Work to be completed:
Are you able to quote each entry exactly as written?

Records provided:

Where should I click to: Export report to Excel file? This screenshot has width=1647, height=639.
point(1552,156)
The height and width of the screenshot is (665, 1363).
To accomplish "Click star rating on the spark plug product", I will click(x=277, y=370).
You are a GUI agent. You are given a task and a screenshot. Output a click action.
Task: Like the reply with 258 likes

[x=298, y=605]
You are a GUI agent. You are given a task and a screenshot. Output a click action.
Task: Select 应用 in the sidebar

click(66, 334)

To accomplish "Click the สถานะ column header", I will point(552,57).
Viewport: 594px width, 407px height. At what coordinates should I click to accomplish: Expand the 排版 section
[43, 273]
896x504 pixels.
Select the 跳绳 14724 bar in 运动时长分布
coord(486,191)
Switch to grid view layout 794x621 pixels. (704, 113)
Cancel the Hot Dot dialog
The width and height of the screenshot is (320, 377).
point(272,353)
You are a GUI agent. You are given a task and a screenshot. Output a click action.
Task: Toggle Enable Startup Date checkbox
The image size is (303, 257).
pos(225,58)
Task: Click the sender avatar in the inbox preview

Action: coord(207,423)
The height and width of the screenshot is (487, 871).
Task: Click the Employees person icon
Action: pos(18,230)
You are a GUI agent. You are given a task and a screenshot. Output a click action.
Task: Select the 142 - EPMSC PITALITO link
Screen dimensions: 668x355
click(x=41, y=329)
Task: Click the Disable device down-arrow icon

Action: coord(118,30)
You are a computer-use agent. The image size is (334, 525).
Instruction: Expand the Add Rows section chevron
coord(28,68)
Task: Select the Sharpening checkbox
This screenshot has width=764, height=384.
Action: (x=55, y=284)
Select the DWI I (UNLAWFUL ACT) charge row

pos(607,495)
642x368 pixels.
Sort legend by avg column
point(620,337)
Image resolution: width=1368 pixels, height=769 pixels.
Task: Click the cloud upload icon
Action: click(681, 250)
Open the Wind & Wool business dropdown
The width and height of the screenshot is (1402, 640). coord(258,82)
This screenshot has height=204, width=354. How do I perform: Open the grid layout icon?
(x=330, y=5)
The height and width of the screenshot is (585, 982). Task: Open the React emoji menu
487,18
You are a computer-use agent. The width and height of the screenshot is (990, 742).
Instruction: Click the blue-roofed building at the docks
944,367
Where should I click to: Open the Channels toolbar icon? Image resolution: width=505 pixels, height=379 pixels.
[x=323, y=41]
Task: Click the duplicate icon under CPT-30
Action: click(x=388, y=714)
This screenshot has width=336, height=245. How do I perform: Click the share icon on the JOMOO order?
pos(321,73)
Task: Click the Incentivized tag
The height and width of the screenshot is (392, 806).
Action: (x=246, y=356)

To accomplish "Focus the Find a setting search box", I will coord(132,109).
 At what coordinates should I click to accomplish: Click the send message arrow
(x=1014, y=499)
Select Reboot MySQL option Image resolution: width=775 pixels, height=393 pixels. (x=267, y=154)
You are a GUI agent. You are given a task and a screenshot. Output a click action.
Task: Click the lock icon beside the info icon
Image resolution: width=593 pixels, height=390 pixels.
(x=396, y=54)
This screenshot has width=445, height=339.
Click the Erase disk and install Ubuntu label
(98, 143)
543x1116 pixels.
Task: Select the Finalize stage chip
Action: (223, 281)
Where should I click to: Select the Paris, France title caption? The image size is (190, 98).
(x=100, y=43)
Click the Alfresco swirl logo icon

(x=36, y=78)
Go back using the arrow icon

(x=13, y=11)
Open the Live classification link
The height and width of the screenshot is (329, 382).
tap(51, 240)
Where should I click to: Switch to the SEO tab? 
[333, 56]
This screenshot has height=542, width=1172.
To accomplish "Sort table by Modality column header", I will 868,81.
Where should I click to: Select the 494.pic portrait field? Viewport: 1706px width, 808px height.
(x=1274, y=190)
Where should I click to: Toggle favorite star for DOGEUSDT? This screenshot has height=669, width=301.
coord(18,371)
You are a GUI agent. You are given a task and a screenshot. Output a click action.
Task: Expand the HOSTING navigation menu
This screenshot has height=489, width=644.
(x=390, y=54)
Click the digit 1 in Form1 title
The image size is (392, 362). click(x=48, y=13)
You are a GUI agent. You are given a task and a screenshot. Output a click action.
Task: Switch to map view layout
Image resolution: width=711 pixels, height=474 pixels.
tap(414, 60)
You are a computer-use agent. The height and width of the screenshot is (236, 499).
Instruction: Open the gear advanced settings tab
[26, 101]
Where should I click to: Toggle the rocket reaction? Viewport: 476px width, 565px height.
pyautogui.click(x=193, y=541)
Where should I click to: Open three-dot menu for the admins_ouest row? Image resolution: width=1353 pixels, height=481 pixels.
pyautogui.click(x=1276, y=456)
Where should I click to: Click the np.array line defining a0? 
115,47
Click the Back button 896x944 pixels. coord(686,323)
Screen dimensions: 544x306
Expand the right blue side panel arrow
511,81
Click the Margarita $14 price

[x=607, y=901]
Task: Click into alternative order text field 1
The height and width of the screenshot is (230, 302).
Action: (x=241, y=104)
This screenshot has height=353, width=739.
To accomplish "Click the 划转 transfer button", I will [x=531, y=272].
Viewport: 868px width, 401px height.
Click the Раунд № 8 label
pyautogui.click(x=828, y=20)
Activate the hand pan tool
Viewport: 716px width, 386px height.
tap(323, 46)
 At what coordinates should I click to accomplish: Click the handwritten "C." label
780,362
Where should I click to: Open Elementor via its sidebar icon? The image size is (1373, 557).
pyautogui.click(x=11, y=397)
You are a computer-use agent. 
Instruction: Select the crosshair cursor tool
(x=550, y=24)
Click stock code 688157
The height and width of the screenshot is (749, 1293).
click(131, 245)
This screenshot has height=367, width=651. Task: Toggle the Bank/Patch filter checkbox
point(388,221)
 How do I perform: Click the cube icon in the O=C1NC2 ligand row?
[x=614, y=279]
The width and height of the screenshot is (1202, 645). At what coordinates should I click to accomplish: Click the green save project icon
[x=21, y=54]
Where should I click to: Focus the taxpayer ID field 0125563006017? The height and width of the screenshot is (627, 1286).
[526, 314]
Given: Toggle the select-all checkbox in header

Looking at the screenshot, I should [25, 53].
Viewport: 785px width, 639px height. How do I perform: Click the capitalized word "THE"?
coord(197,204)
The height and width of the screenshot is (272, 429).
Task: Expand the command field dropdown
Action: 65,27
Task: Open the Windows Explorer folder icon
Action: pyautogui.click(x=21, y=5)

Answer to this problem:
Where should I click to: Export report to Excel file? This screenshot has width=1647, height=639.
point(1552,156)
The height and width of the screenshot is (665, 1363).
To accomplish "Click star rating on the spark plug product", I will click(x=277, y=370).
You are a GUI agent. You are given a task and a screenshot. Output a click action.
Task: Like the reply with 258 likes

[x=298, y=605]
You are a GUI agent. You are given a task and a screenshot. Output a click action.
Task: Select 应用 in the sidebar

click(66, 334)

To accomplish "Click the สถานะ column header", I will point(552,57).
Viewport: 594px width, 407px height. At what coordinates should I click to accomplish: Expand the 排版 section
[43, 273]
896x504 pixels.
Select the 跳绳 14724 bar in 运动时长分布
coord(486,191)
Switch to grid view layout 794x621 pixels. (704, 113)
Cancel the Hot Dot dialog
The width and height of the screenshot is (320, 377).
point(272,353)
You are a GUI agent. You are given a task and a screenshot. Output a click action.
Task: Toggle Enable Startup Date checkbox
The image size is (303, 257).
pos(225,58)
Task: Click the sender avatar in the inbox preview

Action: coord(207,423)
The height and width of the screenshot is (487, 871).
Task: Click the Employees person icon
Action: pos(18,230)
You are a GUI agent. You are given a task and a screenshot. Output a click action.
Task: Select the 142 - EPMSC PITALITO link
Screen dimensions: 668x355
click(x=41, y=329)
Task: Click the Disable device down-arrow icon

Action: coord(118,30)
You are a computer-use agent. The image size is (334, 525).
Instruction: Expand the Add Rows section chevron
coord(28,68)
Task: Select the Sharpening checkbox
This screenshot has width=764, height=384.
Action: (x=55, y=284)
Select the DWI I (UNLAWFUL ACT) charge row

pos(607,495)
642x368 pixels.
Sort legend by avg column
point(620,337)
Image resolution: width=1368 pixels, height=769 pixels.
Task: Click the cloud upload icon
Action: click(681, 250)
Open the Wind & Wool business dropdown
The width and height of the screenshot is (1402, 640). coord(258,82)
This screenshot has height=204, width=354. How do I perform: Open the grid layout icon?
(x=330, y=5)
The height and width of the screenshot is (585, 982). Task: Open the React emoji menu
487,18
You are a computer-use agent. The width and height of the screenshot is (990, 742).
Instruction: Click the blue-roofed building at the docks
944,367
Where should I click to: Open the Channels toolbar icon? Image resolution: width=505 pixels, height=379 pixels.
[x=323, y=41]
Task: Click the duplicate icon under CPT-30
Action: click(x=388, y=714)
This screenshot has width=336, height=245. How do I perform: Click the share icon on the JOMOO order?
pos(321,73)
Task: Click the Incentivized tag
The height and width of the screenshot is (392, 806).
Action: (x=246, y=356)

To accomplish "Focus the Find a setting search box", I will coord(132,109).
 At what coordinates should I click to accomplish: Click the send message arrow
(x=1014, y=499)
Select Reboot MySQL option Image resolution: width=775 pixels, height=393 pixels. (x=267, y=154)
You are a GUI agent. You are given a task and a screenshot. Output a click action.
Task: Click the lock icon beside the info icon
Image resolution: width=593 pixels, height=390 pixels.
(x=396, y=54)
This screenshot has width=445, height=339.
Click the Erase disk and install Ubuntu label
(98, 143)
543x1116 pixels.
Task: Select the Finalize stage chip
Action: (223, 281)
Where should I click to: Select the Paris, France title caption? The image size is (190, 98).
(x=100, y=43)
Click the Alfresco swirl logo icon

(x=36, y=78)
Go back using the arrow icon

(x=13, y=11)
Open the Live classification link
The height and width of the screenshot is (329, 382).
tap(51, 240)
Where should I click to: Switch to the SEO tab? 
[333, 56]
This screenshot has height=542, width=1172.
To accomplish "Sort table by Modality column header", I will 868,81.
Where should I click to: Select the 494.pic portrait field? Viewport: 1706px width, 808px height.
(x=1274, y=190)
Where should I click to: Toggle favorite star for DOGEUSDT? This screenshot has height=669, width=301.
coord(18,371)
You are a GUI agent. You are given a task and a screenshot. Output a click action.
Task: Expand the HOSTING navigation menu
This screenshot has height=489, width=644.
(x=390, y=54)
Click the digit 1 in Form1 title
The image size is (392, 362). click(x=48, y=13)
You are a GUI agent. You are given a task and a screenshot. Output a click action.
Task: Switch to map view layout
Image resolution: width=711 pixels, height=474 pixels.
tap(414, 60)
You are a computer-use agent. The height and width of the screenshot is (236, 499).
Instruction: Open the gear advanced settings tab
[26, 101]
Where should I click to: Toggle the rocket reaction? Viewport: 476px width, 565px height.
pyautogui.click(x=193, y=541)
Where should I click to: Open three-dot menu for the admins_ouest row? Image resolution: width=1353 pixels, height=481 pixels.
pyautogui.click(x=1276, y=456)
Where should I click to: Click the np.array line defining a0? 
115,47
Click the Back button 896x944 pixels. coord(686,323)
Screen dimensions: 544x306
Expand the right blue side panel arrow
511,81
Click the Margarita $14 price

[x=607, y=901]
Task: Click into alternative order text field 1
The height and width of the screenshot is (230, 302).
Action: (x=241, y=104)
This screenshot has height=353, width=739.
To accomplish "Click the 划转 transfer button", I will [x=531, y=272].
Viewport: 868px width, 401px height.
Click the Раунд № 8 label
pyautogui.click(x=828, y=20)
Activate the hand pan tool
Viewport: 716px width, 386px height.
tap(323, 46)
 At what coordinates should I click to accomplish: Click the handwritten "C." label
780,362
Where should I click to: Open Elementor via its sidebar icon? The image size is (1373, 557).
pyautogui.click(x=11, y=397)
You are a computer-use agent. 
Instruction: Select the crosshair cursor tool
(x=550, y=24)
Click stock code 688157
The height and width of the screenshot is (749, 1293).
click(131, 245)
This screenshot has height=367, width=651. Task: Toggle the Bank/Patch filter checkbox
point(388,221)
 How do I perform: Click the cube icon in the O=C1NC2 ligand row?
[x=614, y=279]
The width and height of the screenshot is (1202, 645). At what coordinates should I click to accomplish: Click the green save project icon
[x=21, y=54]
Where should I click to: Focus the taxpayer ID field 0125563006017? The height and width of the screenshot is (627, 1286).
[526, 314]
Given: Toggle the select-all checkbox in header

Looking at the screenshot, I should [25, 53].
Viewport: 785px width, 639px height. How do I perform: Click the capitalized word "THE"?
coord(197,204)
The height and width of the screenshot is (272, 429).
Task: Expand the command field dropdown
Action: 65,27
Task: Open the Windows Explorer folder icon
Action: pyautogui.click(x=21, y=5)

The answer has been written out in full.